● Aim of the exercise
For each line below, write it out exactly as it appears.

● Records to use
>>>

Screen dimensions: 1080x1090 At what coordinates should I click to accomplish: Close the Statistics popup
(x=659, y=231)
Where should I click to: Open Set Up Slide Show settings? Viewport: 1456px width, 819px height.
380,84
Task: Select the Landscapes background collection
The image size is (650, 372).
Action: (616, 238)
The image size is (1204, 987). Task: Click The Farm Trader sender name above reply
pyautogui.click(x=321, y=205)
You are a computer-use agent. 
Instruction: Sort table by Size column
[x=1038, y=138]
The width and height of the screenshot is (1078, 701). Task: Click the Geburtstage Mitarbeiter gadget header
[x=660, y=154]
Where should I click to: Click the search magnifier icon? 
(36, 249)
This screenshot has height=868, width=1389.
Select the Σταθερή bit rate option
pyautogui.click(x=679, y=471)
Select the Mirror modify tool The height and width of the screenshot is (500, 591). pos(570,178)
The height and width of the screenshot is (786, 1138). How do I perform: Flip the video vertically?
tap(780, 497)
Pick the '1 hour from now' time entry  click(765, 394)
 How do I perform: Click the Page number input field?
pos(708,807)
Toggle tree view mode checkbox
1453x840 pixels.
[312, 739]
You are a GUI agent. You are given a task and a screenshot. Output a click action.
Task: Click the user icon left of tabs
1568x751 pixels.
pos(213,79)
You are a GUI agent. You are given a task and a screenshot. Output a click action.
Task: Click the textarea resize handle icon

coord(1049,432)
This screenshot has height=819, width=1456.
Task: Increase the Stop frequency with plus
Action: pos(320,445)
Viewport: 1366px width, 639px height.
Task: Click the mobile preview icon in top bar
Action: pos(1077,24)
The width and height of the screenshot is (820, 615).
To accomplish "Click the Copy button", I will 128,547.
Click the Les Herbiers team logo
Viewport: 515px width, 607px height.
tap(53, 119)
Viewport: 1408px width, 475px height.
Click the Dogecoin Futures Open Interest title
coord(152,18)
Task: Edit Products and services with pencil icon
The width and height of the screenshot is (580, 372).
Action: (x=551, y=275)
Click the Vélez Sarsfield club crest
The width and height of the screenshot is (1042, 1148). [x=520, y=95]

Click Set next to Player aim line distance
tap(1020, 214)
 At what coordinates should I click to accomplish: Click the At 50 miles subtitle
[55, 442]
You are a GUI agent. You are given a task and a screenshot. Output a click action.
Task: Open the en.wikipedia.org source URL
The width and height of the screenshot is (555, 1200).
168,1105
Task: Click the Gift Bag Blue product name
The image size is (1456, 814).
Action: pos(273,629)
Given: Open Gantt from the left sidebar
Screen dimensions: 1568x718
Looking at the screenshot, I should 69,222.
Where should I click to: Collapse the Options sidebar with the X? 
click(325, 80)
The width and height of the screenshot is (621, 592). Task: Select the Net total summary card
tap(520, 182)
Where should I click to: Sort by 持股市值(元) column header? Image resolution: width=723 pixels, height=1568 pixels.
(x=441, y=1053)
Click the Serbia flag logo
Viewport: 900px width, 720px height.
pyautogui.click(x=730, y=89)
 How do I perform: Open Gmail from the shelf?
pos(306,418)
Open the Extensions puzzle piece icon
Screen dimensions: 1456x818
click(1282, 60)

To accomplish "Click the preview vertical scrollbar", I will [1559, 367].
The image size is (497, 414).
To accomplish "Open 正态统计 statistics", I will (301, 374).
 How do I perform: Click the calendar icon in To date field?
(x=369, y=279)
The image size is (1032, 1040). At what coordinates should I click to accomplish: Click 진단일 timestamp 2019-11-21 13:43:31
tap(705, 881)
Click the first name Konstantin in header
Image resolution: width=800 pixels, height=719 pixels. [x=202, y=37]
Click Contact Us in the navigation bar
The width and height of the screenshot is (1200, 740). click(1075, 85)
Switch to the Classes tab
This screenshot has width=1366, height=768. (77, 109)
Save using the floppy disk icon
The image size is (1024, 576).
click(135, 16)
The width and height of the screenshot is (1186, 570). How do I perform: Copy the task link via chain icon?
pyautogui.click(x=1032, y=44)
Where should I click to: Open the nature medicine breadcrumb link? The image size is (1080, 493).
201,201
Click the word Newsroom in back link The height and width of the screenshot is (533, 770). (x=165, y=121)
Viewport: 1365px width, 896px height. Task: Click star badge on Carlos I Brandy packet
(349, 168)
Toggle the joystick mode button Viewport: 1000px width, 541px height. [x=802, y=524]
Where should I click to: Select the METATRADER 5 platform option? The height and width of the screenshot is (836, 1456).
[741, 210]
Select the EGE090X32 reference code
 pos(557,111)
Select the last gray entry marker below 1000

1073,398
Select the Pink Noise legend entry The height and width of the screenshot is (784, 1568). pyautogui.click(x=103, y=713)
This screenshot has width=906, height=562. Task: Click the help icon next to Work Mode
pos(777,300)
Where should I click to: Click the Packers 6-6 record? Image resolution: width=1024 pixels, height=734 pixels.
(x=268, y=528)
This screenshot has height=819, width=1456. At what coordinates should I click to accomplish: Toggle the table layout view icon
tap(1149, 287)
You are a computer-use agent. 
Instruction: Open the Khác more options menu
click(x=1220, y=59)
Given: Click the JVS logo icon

<<<

● Answer to the exercise
Screen dimensions: 1080x1090 At what coordinates should I click to accomplish: Close the Statistics popup
(x=659, y=231)
Where should I click to: Open Set Up Slide Show settings? Viewport: 1456px width, 819px height.
380,84
Task: Select the Landscapes background collection
The image size is (650, 372).
Action: (616, 238)
The image size is (1204, 987). Task: Click The Farm Trader sender name above reply
pyautogui.click(x=321, y=205)
You are a computer-use agent. 
Instruction: Sort table by Size column
[x=1038, y=138]
The width and height of the screenshot is (1078, 701). Task: Click the Geburtstage Mitarbeiter gadget header
[x=660, y=154]
Where should I click to: Click the search magnifier icon? 
(36, 249)
This screenshot has height=868, width=1389.
Select the Σταθερή bit rate option
pyautogui.click(x=679, y=471)
Select the Mirror modify tool The height and width of the screenshot is (500, 591). pos(570,178)
The height and width of the screenshot is (786, 1138). How do I perform: Flip the video vertically?
tap(780, 497)
Pick the '1 hour from now' time entry  click(765, 394)
 How do I perform: Click the Page number input field?
pos(708,807)
Toggle tree view mode checkbox
1453x840 pixels.
[312, 739]
You are a GUI agent. You are given a task and a screenshot. Output a click action.
Task: Click the user icon left of tabs
1568x751 pixels.
pos(213,79)
You are a GUI agent. You are given a task and a screenshot. Output a click action.
Task: Click the textarea resize handle icon

coord(1049,432)
This screenshot has height=819, width=1456.
Task: Increase the Stop frequency with plus
Action: pos(320,445)
Viewport: 1366px width, 639px height.
Task: Click the mobile preview icon in top bar
Action: pos(1077,24)
The width and height of the screenshot is (820, 615).
To accomplish "Click the Copy button", I will 128,547.
Click the Les Herbiers team logo
Viewport: 515px width, 607px height.
tap(53, 119)
Viewport: 1408px width, 475px height.
Click the Dogecoin Futures Open Interest title
coord(152,18)
Task: Edit Products and services with pencil icon
The width and height of the screenshot is (580, 372).
Action: (x=551, y=275)
Click the Vélez Sarsfield club crest
The width and height of the screenshot is (1042, 1148). [x=520, y=95]

Click Set next to Player aim line distance
tap(1020, 214)
 At what coordinates should I click to accomplish: Click the At 50 miles subtitle
[55, 442]
You are a GUI agent. You are given a task and a screenshot. Output a click action.
Task: Open the en.wikipedia.org source URL
The width and height of the screenshot is (555, 1200).
168,1105
Task: Click the Gift Bag Blue product name
The image size is (1456, 814).
Action: pos(273,629)
Given: Open Gantt from the left sidebar
Screen dimensions: 1568x718
Looking at the screenshot, I should 69,222.
Where should I click to: Collapse the Options sidebar with the X? 
click(325, 80)
The width and height of the screenshot is (621, 592). Task: Select the Net total summary card
tap(520, 182)
Where should I click to: Sort by 持股市值(元) column header? Image resolution: width=723 pixels, height=1568 pixels.
(x=441, y=1053)
Click the Serbia flag logo
Viewport: 900px width, 720px height.
pyautogui.click(x=730, y=89)
 How do I perform: Open Gmail from the shelf?
pos(306,418)
Open the Extensions puzzle piece icon
Screen dimensions: 1456x818
click(1282, 60)

To accomplish "Click the preview vertical scrollbar", I will [1559, 367].
The image size is (497, 414).
To accomplish "Open 正态统计 statistics", I will (301, 374).
 How do I perform: Click the calendar icon in To date field?
(x=369, y=279)
The image size is (1032, 1040). At what coordinates should I click to accomplish: Click 진단일 timestamp 2019-11-21 13:43:31
tap(705, 881)
Click the first name Konstantin in header
Image resolution: width=800 pixels, height=719 pixels. [x=202, y=37]
Click Contact Us in the navigation bar
The width and height of the screenshot is (1200, 740). click(1075, 85)
Switch to the Classes tab
This screenshot has width=1366, height=768. (77, 109)
Save using the floppy disk icon
The image size is (1024, 576).
click(135, 16)
The width and height of the screenshot is (1186, 570). How do I perform: Copy the task link via chain icon?
pyautogui.click(x=1032, y=44)
Where should I click to: Open the nature medicine breadcrumb link? The image size is (1080, 493).
201,201
Click the word Newsroom in back link The height and width of the screenshot is (533, 770). (x=165, y=121)
Viewport: 1365px width, 896px height. Task: Click star badge on Carlos I Brandy packet
(349, 168)
Toggle the joystick mode button Viewport: 1000px width, 541px height. [x=802, y=524]
Where should I click to: Select the METATRADER 5 platform option? The height and width of the screenshot is (836, 1456).
[741, 210]
Select the EGE090X32 reference code
 pos(557,111)
Select the last gray entry marker below 1000

1073,398
Select the Pink Noise legend entry The height and width of the screenshot is (784, 1568). pyautogui.click(x=103, y=713)
This screenshot has width=906, height=562. Task: Click the help icon next to Work Mode
pos(777,300)
Where should I click to: Click the Packers 6-6 record? Image resolution: width=1024 pixels, height=734 pixels.
(x=268, y=528)
This screenshot has height=819, width=1456. At what coordinates should I click to accomplish: Toggle the table layout view icon
tap(1149, 287)
You are a computer-use agent. 
Instruction: Open the Khác more options menu
click(x=1220, y=59)
Given: Click the JVS logo icon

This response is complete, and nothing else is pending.